Mobile Innovation

Mobile Innovation.  I'm about to go to bed, but noticed that the latest version of Wireless Business & Technology Magazine has been published, and amazingly all the contents are available online. There are some decently detailed stories in there, including this article about adoption of mobile technologies in corporations. It cleanly breaks down the process into 3 areas, though these can be assigned to *any* new technology, I was struck by its simplicity and focus:

1.  Mobile access: Mobile data is deployed to provide an additional or unique connectivity layer. An example: when mobile data provides a further connectivity option for access to e-mail or to sales force data. According to our research, this was the most commonly adopted approach to deployment.
2.  Mobile reinvention: With this approach, deploying mobile data triggers a review and, typically, a redesign of business processes. For example, Sun Microsystems undertook a major review of its field force's times and material process simultaneous to deploying mobile data. The technology sparked significant process improvement and generated massive performance gains, for example, in the area of billing accuracy and promptness. This, in turn, led to improved cash flow. Gains from this approach far exceed those typically achieved from mobile access.
3.  Mobile innovation: In this scenario, mobile data enables applications that simply couldn't exist without the technology. An example: using positioning information from vehicles to feed traffic information services. The quality of a traffic-information service depends on the quantity and quality of data sources.

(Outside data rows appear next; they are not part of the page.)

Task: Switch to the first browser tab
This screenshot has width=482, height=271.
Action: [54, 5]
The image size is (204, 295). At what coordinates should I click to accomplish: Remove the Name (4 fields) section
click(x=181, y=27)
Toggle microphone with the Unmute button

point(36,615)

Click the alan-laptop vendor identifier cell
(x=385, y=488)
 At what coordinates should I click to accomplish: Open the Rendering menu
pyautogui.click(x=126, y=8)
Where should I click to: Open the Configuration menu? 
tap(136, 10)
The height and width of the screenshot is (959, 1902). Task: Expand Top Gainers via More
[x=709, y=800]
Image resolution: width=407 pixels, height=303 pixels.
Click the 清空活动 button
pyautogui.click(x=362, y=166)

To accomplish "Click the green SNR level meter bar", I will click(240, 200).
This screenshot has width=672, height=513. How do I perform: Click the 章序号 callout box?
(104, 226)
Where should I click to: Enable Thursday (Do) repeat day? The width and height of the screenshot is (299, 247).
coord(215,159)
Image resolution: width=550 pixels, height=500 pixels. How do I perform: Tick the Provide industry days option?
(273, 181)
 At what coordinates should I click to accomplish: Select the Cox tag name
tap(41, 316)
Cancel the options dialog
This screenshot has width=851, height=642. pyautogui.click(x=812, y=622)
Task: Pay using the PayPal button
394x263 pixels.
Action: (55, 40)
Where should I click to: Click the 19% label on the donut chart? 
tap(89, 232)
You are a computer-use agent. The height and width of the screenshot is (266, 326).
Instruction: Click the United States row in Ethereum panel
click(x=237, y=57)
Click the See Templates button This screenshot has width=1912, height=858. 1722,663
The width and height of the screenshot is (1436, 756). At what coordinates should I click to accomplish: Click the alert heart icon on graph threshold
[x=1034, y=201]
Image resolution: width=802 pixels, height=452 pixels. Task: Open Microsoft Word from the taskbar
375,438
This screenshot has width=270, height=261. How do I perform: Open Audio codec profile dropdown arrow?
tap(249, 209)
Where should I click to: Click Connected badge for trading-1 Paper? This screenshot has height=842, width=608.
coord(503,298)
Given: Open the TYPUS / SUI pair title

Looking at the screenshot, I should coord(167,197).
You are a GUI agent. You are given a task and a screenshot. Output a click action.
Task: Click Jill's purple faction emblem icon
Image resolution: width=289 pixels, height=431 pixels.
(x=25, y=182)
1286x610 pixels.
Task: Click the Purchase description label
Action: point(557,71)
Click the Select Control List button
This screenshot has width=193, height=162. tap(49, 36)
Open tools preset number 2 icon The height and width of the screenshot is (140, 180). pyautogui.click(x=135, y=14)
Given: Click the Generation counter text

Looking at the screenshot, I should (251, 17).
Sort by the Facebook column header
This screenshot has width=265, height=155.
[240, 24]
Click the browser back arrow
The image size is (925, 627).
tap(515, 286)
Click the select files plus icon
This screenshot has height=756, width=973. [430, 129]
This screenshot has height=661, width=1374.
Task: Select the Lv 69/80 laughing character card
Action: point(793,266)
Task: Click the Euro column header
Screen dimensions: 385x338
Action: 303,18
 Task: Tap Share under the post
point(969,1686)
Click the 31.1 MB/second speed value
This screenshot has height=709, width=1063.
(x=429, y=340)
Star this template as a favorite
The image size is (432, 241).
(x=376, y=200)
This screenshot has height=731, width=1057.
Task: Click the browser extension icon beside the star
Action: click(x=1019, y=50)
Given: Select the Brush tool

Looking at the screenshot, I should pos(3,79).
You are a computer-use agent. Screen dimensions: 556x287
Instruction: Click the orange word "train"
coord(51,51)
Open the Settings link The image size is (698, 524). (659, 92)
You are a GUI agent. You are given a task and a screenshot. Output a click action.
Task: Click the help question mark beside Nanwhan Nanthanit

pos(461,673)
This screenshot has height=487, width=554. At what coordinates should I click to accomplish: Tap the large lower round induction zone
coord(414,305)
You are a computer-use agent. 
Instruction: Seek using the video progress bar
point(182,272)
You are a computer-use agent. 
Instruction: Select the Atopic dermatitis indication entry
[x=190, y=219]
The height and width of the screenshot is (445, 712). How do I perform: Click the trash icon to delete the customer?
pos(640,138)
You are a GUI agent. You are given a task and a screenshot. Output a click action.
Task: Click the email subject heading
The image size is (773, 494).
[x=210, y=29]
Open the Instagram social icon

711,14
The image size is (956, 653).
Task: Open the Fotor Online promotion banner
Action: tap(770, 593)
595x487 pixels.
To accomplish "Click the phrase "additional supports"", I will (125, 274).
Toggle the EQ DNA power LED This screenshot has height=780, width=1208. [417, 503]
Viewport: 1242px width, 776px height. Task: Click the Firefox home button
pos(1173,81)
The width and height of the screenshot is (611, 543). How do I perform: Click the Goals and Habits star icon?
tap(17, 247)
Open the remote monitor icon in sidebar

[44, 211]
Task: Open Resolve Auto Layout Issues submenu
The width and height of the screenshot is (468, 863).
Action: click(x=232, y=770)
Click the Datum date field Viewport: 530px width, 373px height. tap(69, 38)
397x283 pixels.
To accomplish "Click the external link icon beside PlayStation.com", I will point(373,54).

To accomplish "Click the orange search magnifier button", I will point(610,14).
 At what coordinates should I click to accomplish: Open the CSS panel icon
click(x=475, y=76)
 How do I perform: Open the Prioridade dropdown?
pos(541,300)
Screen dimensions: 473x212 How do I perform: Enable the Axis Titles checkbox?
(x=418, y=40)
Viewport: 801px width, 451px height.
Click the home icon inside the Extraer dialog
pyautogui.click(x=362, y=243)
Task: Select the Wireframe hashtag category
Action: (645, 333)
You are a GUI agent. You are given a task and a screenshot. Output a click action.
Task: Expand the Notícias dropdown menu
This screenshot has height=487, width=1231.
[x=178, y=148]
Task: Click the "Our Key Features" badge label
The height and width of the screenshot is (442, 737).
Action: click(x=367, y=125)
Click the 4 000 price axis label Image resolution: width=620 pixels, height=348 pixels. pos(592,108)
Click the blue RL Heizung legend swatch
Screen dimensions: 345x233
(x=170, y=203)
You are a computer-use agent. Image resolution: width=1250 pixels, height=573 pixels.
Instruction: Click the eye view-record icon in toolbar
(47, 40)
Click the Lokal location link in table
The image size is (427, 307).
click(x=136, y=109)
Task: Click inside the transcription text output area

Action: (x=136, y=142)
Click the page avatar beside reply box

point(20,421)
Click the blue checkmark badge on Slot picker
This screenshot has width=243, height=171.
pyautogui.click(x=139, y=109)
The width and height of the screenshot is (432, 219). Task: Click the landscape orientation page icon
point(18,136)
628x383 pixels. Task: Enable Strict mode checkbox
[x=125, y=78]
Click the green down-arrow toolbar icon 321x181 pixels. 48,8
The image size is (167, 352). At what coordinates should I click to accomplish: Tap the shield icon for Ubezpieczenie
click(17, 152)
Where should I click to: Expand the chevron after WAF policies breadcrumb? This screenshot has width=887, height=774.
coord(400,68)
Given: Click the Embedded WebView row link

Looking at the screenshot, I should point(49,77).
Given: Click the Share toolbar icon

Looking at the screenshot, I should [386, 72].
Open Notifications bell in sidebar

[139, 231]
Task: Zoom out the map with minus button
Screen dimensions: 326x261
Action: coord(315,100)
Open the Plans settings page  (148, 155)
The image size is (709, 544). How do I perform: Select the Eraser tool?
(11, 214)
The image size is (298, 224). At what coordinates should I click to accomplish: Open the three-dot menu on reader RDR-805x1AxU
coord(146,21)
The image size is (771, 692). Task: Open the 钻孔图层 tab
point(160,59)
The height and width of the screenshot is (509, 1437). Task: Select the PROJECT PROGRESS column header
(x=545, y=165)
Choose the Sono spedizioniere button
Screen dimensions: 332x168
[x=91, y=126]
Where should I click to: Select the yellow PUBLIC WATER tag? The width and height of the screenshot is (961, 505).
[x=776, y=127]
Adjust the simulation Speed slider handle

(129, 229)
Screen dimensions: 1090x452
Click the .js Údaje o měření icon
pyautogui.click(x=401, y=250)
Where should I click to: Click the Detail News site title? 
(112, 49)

The rest of the issue looks amazingly chock full of good stuff about new mobile services, 3G, CDMA, handsets, WiFi and more. (It even mentions perenial “next big thing” company IXI and their PMG technology!). And the whole mag is available as a big-ass 12MB PDF if you want to digest it all in one go.

I know I'm not going to be able to really grok this right now, so I'm going to bed. But this stuff is definitely on the must read list for tomorrow.  [Russell Beattie Notebook]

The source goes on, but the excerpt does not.